Using pull-down resistors prevents transistors from malfunctioning due to noise signals, ensuring more reliable transistor cutoff. The base of a transistor should never be left floating. When the input signal is uncertain (such as in a high-impedance state), adding a pull-down resistor effectively connects the base to ground through a defined impedance.

This is especially critical when GPIO (General Purpose Input/Output) pins are connected to the base. During power-on and initialization, GPIO pins may be in an undefined state, which is unstable and prone to generating noise that can cause malfunction. Adding a pull-down resistor eliminates this effect by providing a defined path to ground. If there is a short-duration voltage spike, the pull-down resistor can quickly discharge it to ground.

General Purpose Input/Output (GPIO) Devices

The resistance value should not be too small, or excessive current will flow from the signal source through the resistor to ground, affecting circuit operation and increasing leakage current.

② To Avoid Time Lag

When a transistor is used as a switch, shorter ON and OFF switching times are desired. To prevent delays caused by residual charge stored in the transistor during the off state, a pull-down resistor is added between the base and emitter to provide a discharge path. This is particularly important in high-frequency applications and when the transistor operates in deep saturation.

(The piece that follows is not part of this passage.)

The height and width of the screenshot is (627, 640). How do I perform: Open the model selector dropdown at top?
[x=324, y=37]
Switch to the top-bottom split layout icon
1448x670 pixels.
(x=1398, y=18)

③ Facilitate the Setting of Bias Voltage

Adding a pull-down resistor to the base helps establish proper bias voltage, preventing signal distortion. Especially when there is an AC component in the input signal, the pull-down resistor participates in bias network stabilization. If temperature rises, IC (collector current) would tend to increase, leading to an increase in IE (emitter current) and the voltage drop across RE (emitter resistor). Since VBE = VB - IE×RE, and VB is maintained relatively constant by the pull-down resistor network, VBE decreases. The decrease in VBE causes IB (base current) to decrease, which counteracts the increase in IC. This is the principle of negative feedback stabilization.

Feedback Control System

Additionally, to prevent excessive input current, adding a resistor divides the current, preventing large currents from flowing directly into the transistor and potentially damaging it.

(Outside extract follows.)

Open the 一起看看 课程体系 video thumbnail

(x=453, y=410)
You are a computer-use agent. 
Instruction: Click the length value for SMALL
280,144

MOSFET transistors also benefit from pull-down resistors to set gate bias. Since the three terminals of a MOSFET are insulated from each other, parasitic capacitance effects exist. When the driving signal disappears, the internal equivalent capacitance can discharge through the pull-down resistor, preventing logic errors and ensuring the gate returns to a known state.

III. Setting of Pull-up and Pull-down Resistors

When selecting pull-up and pull-down resistors, consider the characteristics of the switching device and the input characteristics of the downstream circuit. Key considerations include:

● Driving Capability and Power Consumption

Taking pull-up resistors as an example, generally speaking, smaller pull-up resistance provides stronger driving capability but increases power consumption. This represents a fundamental trade-off that must be balanced based on application requirements.

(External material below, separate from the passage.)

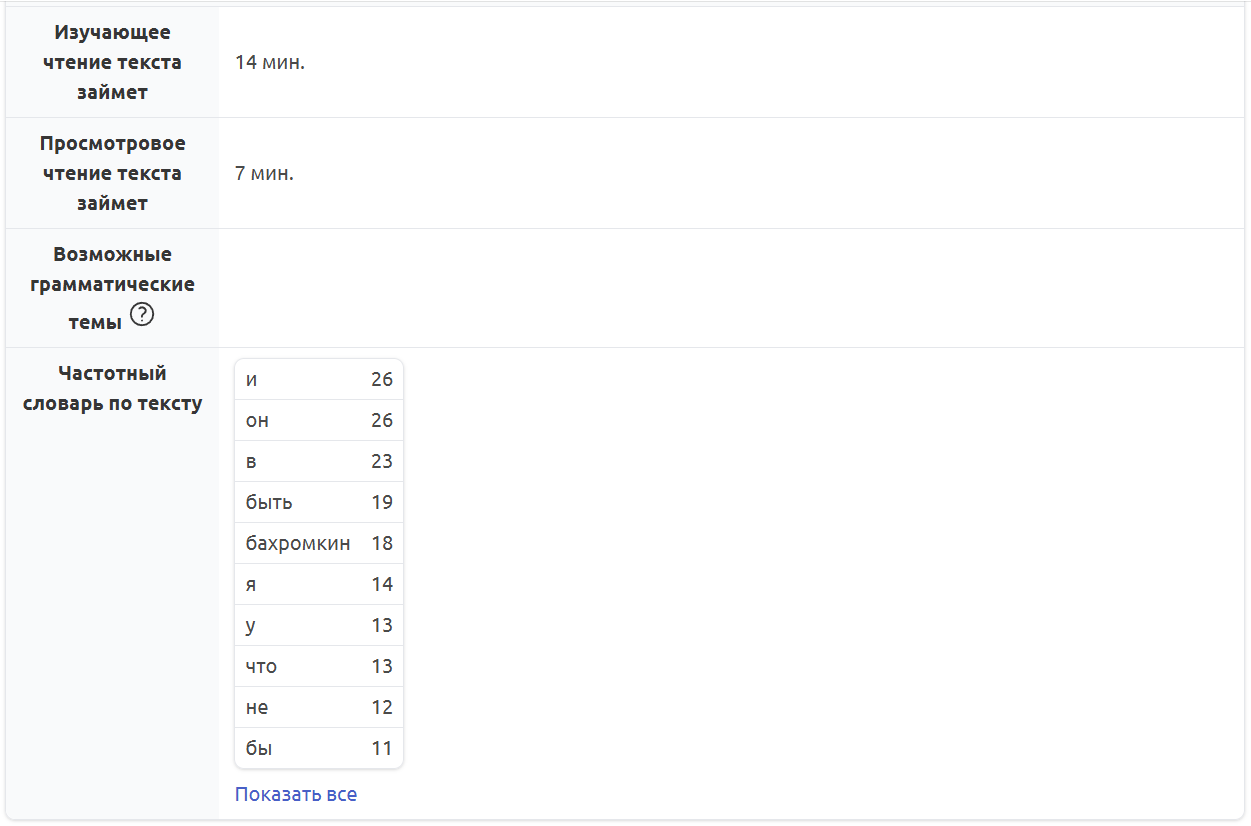
Task: Click the 'Частотный словарь по тексту' heading
Action: (112, 388)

● Driving Demand of the Downstream Circuit

Similarly, for pull-up resistors, when outputting a high level with the switch turned off, the pull-up resistor must provide sufficient current to the downstream circuit to maintain proper logic levels.

● High and Low Level Thresholds

The threshold levels for high and low logic levels differ between circuit families (TTL, CMOS, LVTTL, LVCMOS, etc.), and resistors should be selected appropriately to ensure correct level output. For example, with a pull-up resistor, when outputting a low level with the switch on, the voltage divider formed by the pull-up resistor and the switch on-resistance must produce a voltage below the low-level threshold.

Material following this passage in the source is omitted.